Однажды, это было тридцать четыре года тому назад, Эрлинга впервые пригласили к издателю, у которого лежала его рукопись. Это могло означать только одно.

Оцепенев от страха, Эрлинг сидел перед этим властелином мира, листавшим его рукопись, перепечатка которой на машинке обошлась Эрлингу в шестьдесят крон. Рукопись кишела забавными опечатками, поэтому в ней было много чернильной правки. Издатель читал и покашливал.

— Вот, — сказал он, поднял глаза и покашлял. — Посмотрите это место.

Эрлинг вытянул шею.

— По-моему, господин Вик, писать слова, произнести которые вам никогда не придет в голову, — это радикализм наизнанку.

Эрлинг залился краской. Издатель нашел синоним для слова, которое Эрлинг, сколько себя помнил, произносил ежедневно по нескольку раз. Он прекрасно знал, что воспитание его хромает, однако не так уж сильно он отличался от воспитанных людей. Но он не протестовал. Издатель взглянул на список, в котором значились выловленные им слова, и уже молча вычеркнул из рукописи всех остальных монстров. Эрлинг проявил особую осторожность, когда писал эту вещь, и тоже основательно поработал мухобойкой, перед тем как отправил рукопись в издательство.

Издатель аккуратно сложил рукопись и положил на нее руки, словно собирался молиться.

— Здесь не хватает сердечности, — сказал он. — Мы не чувствуем сердца писателя.

Эрлинг слушал, до сих пор все это были пустые слова. Так напечатает издатель его книгу или нет?

Когда стало ясно, что издатель книгу берет, Эрлинг больше уже не слышал ни слова. Теперь он не помнил, ответил ли он что-нибудь издателю, кажется, нет.

Ему не пришло в голову посмеяться над издателем, который хотел бы видеть его сердце. Когда он немного успокоился и смог соображать (а на это потребовалось время), потому что он разволновался, узнав, что его книга будет выпущена, ему стало стыдно и он не на шутку разозлился. Ни мировая война, ни любовь, ни радость или горе не потрясли его так, как сообщение, что его книга принята. Богатства мира блекли перед этими словами, погибни сейчас земной шар, он бы этого не заметил.

До того существование Эрлинга было немыслимым — это были весы, которые не могли уравновесить никакие гири.

Но сердце… Сердце писателя! Эрлинга, охваченного страхом навечно остаться пленником глупости и лжи, поразили эти слова. Ему словно предложили бросить себя на съедение псам. Он прекрасно понимал, что речь шла не о его собственном сердце, его собственное сердце нисколько не интересовало этого чертова издателя, нет, ему требовалось некое общее сердце, сердце, теснимое чувствами, именно такое, ну, вы меня понимаете…
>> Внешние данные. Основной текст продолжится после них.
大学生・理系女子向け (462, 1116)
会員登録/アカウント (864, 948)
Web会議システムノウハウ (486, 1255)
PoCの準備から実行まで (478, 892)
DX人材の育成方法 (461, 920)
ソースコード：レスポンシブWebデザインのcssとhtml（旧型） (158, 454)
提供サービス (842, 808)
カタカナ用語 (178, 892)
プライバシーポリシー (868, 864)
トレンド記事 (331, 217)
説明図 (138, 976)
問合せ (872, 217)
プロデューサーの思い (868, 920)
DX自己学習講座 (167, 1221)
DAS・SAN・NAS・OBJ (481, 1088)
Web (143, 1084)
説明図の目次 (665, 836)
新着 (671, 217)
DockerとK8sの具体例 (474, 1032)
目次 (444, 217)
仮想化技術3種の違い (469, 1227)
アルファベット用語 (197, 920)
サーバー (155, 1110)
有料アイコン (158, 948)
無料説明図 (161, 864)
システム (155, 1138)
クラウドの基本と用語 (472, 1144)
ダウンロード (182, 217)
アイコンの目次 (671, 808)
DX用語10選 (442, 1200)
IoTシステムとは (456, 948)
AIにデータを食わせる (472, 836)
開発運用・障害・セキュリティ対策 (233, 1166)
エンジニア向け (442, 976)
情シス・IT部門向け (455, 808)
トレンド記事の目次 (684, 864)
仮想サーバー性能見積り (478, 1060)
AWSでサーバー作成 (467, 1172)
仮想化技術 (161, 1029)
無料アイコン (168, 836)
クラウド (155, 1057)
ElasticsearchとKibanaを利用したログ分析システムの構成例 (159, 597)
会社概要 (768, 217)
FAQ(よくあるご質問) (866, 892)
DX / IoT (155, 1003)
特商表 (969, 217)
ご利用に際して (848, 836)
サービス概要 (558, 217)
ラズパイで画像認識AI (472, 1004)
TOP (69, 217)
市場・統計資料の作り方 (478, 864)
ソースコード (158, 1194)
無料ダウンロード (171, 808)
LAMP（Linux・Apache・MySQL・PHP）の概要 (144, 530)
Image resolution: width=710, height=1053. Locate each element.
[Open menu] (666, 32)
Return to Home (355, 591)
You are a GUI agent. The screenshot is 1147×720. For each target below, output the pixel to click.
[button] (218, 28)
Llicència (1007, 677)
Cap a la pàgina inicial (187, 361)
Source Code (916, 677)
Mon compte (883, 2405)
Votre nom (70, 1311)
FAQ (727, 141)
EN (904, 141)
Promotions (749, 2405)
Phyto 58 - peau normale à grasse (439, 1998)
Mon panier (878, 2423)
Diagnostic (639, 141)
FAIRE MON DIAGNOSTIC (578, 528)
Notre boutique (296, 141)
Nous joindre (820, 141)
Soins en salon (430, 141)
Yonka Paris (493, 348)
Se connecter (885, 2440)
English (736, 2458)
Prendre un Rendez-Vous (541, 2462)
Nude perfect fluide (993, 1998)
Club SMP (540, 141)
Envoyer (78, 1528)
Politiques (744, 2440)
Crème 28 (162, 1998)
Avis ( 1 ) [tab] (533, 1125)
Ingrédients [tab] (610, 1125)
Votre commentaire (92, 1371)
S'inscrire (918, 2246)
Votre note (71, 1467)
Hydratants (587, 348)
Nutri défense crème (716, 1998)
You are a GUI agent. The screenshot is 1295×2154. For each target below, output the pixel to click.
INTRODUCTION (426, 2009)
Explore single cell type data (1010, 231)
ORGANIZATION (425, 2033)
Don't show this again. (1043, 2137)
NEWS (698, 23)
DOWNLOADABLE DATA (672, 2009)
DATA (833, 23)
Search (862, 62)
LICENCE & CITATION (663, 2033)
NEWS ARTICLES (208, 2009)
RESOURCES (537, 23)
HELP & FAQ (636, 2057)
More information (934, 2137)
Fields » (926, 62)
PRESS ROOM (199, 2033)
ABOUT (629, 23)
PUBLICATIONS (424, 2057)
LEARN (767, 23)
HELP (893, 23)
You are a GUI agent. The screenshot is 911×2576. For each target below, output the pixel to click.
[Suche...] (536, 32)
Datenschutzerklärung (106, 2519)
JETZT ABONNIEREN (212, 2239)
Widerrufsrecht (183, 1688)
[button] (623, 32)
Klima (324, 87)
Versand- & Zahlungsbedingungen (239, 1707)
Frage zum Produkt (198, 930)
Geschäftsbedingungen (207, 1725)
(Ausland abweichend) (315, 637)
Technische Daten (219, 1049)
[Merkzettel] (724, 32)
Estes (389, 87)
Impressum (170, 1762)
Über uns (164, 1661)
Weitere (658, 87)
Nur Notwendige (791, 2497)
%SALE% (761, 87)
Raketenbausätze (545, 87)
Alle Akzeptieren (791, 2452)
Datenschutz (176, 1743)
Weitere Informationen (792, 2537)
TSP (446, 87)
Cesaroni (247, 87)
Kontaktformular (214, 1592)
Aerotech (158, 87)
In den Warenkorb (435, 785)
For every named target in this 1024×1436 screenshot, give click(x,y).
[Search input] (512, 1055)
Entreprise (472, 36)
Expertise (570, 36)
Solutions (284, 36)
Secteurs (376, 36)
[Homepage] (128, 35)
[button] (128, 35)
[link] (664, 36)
Однако и без сердца самого Эрлинга тоже не обошлось. Издатель счел важным обратить его внимание на одно не совсем приличное слово, которого он раньше не знал, хотя это было самое обычное слово, оно встречалось даже в газетах. Свое дурацкое замечание издатель сделал как бы символом, но не для конкретного запретного слова, какими он вообще-то не пользовался, а для того, что чуть позже выразил таким образом: Уважаемый писатель должен прикрывать свои мысли поясом целомудрия.

«По-моему, господин Вик, писать слова, произнести которые вам никогда не придет в голову, — это радикализм наизнанку».

В минуты слабости эти слова вставали у Эрлинга перед глазами, начертанные большими черными буквами.

Что имел в виду этот издатель?

Во всяком случае не неприличные слова, которых в рукописи Эрлинга, конечно, не было.

Скорей всего, Эрлинга предупреждали, чтобы он не писал вообще.